(Set exercise)
Count the lines of the entries below that contain the word "Where", treating case as significant, and give only the number.

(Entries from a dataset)

╔══

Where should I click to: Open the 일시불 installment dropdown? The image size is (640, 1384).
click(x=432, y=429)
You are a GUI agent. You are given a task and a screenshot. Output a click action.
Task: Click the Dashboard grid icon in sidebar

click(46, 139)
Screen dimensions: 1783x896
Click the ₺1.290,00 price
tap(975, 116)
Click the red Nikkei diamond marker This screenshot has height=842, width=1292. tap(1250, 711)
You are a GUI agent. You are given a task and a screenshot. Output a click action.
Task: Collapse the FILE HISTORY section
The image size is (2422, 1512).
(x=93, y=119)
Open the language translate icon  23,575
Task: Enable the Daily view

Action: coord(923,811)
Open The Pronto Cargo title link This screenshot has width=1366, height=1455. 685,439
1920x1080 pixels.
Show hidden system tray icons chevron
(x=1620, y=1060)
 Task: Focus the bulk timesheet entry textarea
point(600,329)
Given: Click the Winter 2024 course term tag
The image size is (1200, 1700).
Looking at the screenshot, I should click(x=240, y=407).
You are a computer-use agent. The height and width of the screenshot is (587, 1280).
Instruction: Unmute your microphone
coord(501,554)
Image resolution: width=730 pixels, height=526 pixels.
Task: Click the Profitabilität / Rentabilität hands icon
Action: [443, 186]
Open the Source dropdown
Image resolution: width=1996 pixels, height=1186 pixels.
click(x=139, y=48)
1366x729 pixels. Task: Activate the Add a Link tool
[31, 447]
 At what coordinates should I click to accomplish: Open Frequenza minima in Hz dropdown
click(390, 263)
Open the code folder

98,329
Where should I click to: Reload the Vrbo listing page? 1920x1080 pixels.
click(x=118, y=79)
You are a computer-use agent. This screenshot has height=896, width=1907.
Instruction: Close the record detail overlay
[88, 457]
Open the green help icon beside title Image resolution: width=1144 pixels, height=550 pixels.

╚══

(Problem solution)
2